Curator's Note
Games have always been about mechanics, the getting from here to there, the mastery of skills required to win, the negotiation of the rules, and it is in the first, earliest iteration of Resident Evil that we have our example, in retrospect, of the key differences between the filmic and the ludic. I want to lean on a particularly tantalizing, oft-made critique of "terrible" films: they are like "video games," sacrificing psychologically motivated actions to increasingly difficult and spectacle-driven challenges in a linear march to the "final boss." In turn, we have an oft-made critique of "terrible" video games: that the incorporation of filmic visuals disrupts immersion in the diagesis. Thus, Resident Evil-the-film is "terrible" because it is too much like a game, and Resident Evil-the-video-game is laughable because it cannot be a film.
Because cinema occupies a "higher standing in our dominant cultural hierarchy"1, these criticisms of games and films intersect in a strange way, but games always seem to be on the losing end of what could be understood as a crisis of realism.
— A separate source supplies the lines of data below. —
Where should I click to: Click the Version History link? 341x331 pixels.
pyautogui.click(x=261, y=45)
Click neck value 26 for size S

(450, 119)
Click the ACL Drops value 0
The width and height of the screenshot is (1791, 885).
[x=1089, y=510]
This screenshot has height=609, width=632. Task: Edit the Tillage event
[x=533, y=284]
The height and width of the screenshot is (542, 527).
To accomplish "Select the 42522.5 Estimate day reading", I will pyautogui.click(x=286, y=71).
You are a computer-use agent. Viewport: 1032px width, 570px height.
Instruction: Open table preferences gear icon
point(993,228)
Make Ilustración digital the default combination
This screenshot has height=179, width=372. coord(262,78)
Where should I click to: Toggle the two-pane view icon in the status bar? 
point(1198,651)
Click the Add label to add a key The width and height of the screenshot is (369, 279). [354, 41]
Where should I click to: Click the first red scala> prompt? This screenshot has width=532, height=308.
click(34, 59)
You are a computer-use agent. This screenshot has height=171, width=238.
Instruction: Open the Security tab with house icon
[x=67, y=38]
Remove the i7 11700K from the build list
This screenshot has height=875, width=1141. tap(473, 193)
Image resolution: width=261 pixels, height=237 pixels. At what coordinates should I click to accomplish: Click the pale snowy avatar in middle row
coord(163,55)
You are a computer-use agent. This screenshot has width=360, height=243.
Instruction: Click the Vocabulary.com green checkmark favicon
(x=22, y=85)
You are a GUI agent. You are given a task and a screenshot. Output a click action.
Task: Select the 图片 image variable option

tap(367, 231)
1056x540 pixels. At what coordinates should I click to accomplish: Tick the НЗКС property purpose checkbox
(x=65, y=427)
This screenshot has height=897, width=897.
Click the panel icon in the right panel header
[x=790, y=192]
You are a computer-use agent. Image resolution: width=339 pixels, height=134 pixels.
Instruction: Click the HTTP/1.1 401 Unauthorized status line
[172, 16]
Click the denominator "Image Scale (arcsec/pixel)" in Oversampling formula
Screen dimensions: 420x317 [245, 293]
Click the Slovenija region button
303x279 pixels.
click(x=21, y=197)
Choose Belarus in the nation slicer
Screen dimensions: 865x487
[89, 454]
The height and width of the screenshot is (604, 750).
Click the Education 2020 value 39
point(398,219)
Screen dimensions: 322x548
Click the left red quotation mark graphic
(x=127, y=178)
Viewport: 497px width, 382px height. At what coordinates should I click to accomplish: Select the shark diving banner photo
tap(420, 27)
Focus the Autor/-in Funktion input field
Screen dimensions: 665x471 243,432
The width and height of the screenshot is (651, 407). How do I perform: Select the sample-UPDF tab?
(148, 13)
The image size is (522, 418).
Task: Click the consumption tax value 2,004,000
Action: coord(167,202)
Resident Evil-the-film could more accurately be portrayed as problematic because the truth that it claims to mediate seems implausible and incoherent. Resident Evil-the-game, however, is something I love dearly because it simulates an experience (being trapped in a house of horrors) that has already been mediated via our understanding of cinematic horror.
Three game mechanics immediately stand out to me as extraordinarily of their time, and unlikely to be replicated with such success ever again. The first is resource management: this ain’t no horror film-you’re gonna run out of bullets. The second is the oft-maligned fixed camera: no cinematic, generic cues for you, buddy -- you will see what we want you to see when we want you to see it! The final mechanic, is, simply, and beautifully: fear. Because you will run out of bullets, and you will not see "it" coming, you will have to surrender to the reality of all these truths. The determination to at least delay the loss avoidance mechanic is what makes fear so effective in "Resident Evil" -- a game which has an almost anti-cinematic aesthetics, but purely ludic aspirations.
1From ScreenPlay: Cinema/Videogames/Interfaces, edited by Geoff King and Tanya Krzywinska.